EXERCISE MATERIAL
************

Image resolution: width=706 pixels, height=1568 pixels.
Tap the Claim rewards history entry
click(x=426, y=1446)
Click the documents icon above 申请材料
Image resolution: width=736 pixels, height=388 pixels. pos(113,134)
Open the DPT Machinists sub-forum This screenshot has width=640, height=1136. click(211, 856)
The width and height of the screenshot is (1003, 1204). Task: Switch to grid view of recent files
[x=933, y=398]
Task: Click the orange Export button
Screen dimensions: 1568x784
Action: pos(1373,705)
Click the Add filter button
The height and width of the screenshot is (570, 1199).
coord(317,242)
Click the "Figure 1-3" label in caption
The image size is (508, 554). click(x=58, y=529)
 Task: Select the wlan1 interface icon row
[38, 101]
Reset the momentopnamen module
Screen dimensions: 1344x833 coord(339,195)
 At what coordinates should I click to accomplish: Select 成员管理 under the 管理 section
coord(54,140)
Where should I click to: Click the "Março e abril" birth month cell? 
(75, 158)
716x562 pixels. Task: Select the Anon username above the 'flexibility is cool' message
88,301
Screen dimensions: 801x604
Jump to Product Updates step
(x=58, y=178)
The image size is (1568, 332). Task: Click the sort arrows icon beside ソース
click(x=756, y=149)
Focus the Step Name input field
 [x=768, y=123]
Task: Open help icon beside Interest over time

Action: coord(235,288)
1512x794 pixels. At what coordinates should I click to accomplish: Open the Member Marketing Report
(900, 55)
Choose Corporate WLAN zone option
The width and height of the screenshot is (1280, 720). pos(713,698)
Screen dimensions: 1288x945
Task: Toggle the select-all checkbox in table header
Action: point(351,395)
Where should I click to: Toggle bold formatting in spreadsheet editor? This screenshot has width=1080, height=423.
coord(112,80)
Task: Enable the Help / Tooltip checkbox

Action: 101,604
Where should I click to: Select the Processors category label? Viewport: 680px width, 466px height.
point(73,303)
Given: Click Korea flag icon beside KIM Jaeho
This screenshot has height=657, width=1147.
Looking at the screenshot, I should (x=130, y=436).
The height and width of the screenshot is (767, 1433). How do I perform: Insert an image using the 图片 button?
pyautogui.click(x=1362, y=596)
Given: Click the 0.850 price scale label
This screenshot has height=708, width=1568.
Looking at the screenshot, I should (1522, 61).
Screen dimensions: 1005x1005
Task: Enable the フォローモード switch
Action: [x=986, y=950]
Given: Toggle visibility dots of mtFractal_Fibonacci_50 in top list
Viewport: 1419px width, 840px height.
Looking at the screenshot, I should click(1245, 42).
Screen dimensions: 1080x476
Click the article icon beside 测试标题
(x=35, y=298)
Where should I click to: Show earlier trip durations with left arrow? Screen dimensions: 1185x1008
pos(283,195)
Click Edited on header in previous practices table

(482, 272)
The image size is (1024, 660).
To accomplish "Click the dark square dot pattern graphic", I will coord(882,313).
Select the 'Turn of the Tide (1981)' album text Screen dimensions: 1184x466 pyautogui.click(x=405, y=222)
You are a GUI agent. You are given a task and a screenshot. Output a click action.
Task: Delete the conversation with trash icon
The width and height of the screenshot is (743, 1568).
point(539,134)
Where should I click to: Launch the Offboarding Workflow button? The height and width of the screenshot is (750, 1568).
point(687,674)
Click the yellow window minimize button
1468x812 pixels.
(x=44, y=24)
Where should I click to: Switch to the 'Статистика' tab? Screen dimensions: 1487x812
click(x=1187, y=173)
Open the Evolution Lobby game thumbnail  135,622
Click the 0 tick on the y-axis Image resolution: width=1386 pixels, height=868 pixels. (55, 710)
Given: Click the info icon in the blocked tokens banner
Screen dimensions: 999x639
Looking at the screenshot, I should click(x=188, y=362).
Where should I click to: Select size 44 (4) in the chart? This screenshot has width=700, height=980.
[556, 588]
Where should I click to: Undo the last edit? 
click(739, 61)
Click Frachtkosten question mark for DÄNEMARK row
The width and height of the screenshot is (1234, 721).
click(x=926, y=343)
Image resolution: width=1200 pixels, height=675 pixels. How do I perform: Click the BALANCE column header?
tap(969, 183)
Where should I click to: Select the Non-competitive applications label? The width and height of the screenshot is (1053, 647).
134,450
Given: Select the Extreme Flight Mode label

************

Transcribe the entire listing above precisely.

Image resolution: width=706 pixels, height=1568 pixels.
Tap the Claim rewards history entry
click(x=426, y=1446)
Click the documents icon above 申请材料
Image resolution: width=736 pixels, height=388 pixels. pos(113,134)
Open the DPT Machinists sub-forum This screenshot has width=640, height=1136. click(211, 856)
The width and height of the screenshot is (1003, 1204). Task: Switch to grid view of recent files
[x=933, y=398]
Task: Click the orange Export button
Screen dimensions: 1568x784
Action: pos(1373,705)
Click the Add filter button
The height and width of the screenshot is (570, 1199).
coord(317,242)
Click the "Figure 1-3" label in caption
The image size is (508, 554). click(x=58, y=529)
 Task: Select the wlan1 interface icon row
[38, 101]
Reset the momentopnamen module
Screen dimensions: 1344x833 coord(339,195)
 At what coordinates should I click to accomplish: Select 成员管理 under the 管理 section
coord(54,140)
Where should I click to: Click the "Março e abril" birth month cell? 
(75, 158)
716x562 pixels. Task: Select the Anon username above the 'flexibility is cool' message
88,301
Screen dimensions: 801x604
Jump to Product Updates step
(x=58, y=178)
The image size is (1568, 332). Task: Click the sort arrows icon beside ソース
click(x=756, y=149)
Focus the Step Name input field
 [x=768, y=123]
Task: Open help icon beside Interest over time

Action: coord(235,288)
1512x794 pixels. At what coordinates should I click to accomplish: Open the Member Marketing Report
(900, 55)
Choose Corporate WLAN zone option
The width and height of the screenshot is (1280, 720). pos(713,698)
Screen dimensions: 1288x945
Task: Toggle the select-all checkbox in table header
Action: point(351,395)
Where should I click to: Toggle bold formatting in spreadsheet editor? This screenshot has width=1080, height=423.
coord(112,80)
Task: Enable the Help / Tooltip checkbox

Action: 101,604
Where should I click to: Select the Processors category label? Viewport: 680px width, 466px height.
point(73,303)
Given: Click Korea flag icon beside KIM Jaeho
This screenshot has height=657, width=1147.
Looking at the screenshot, I should (x=130, y=436).
The height and width of the screenshot is (767, 1433). How do I perform: Insert an image using the 图片 button?
pyautogui.click(x=1362, y=596)
Given: Click the 0.850 price scale label
This screenshot has height=708, width=1568.
Looking at the screenshot, I should (1522, 61).
Screen dimensions: 1005x1005
Task: Enable the フォローモード switch
Action: [x=986, y=950]
Given: Toggle visibility dots of mtFractal_Fibonacci_50 in top list
Viewport: 1419px width, 840px height.
Looking at the screenshot, I should click(1245, 42).
Screen dimensions: 1080x476
Click the article icon beside 测试标题
(x=35, y=298)
Where should I click to: Show earlier trip durations with left arrow? Screen dimensions: 1185x1008
pos(283,195)
Click Edited on header in previous practices table

(482, 272)
The image size is (1024, 660).
To accomplish "Click the dark square dot pattern graphic", I will coord(882,313).
Select the 'Turn of the Tide (1981)' album text Screen dimensions: 1184x466 pyautogui.click(x=405, y=222)
You are a GUI agent. You are given a task and a screenshot. Output a click action.
Task: Delete the conversation with trash icon
The width and height of the screenshot is (743, 1568).
point(539,134)
Where should I click to: Launch the Offboarding Workflow button? The height and width of the screenshot is (750, 1568).
point(687,674)
Click the yellow window minimize button
1468x812 pixels.
(x=44, y=24)
Where should I click to: Switch to the 'Статистика' tab? Screen dimensions: 1487x812
click(x=1187, y=173)
Open the Evolution Lobby game thumbnail  135,622
Click the 0 tick on the y-axis Image resolution: width=1386 pixels, height=868 pixels. (55, 710)
Given: Click the info icon in the blocked tokens banner
Screen dimensions: 999x639
Looking at the screenshot, I should click(x=188, y=362).
Where should I click to: Select size 44 (4) in the chart? This screenshot has width=700, height=980.
[556, 588]
Where should I click to: Undo the last edit? 
click(739, 61)
Click Frachtkosten question mark for DÄNEMARK row
The width and height of the screenshot is (1234, 721).
click(x=926, y=343)
Image resolution: width=1200 pixels, height=675 pixels. How do I perform: Click the BALANCE column header?
tap(969, 183)
Where should I click to: Select the Non-competitive applications label? The width and height of the screenshot is (1053, 647).
134,450
Given: Select the Extreme Flight Mode label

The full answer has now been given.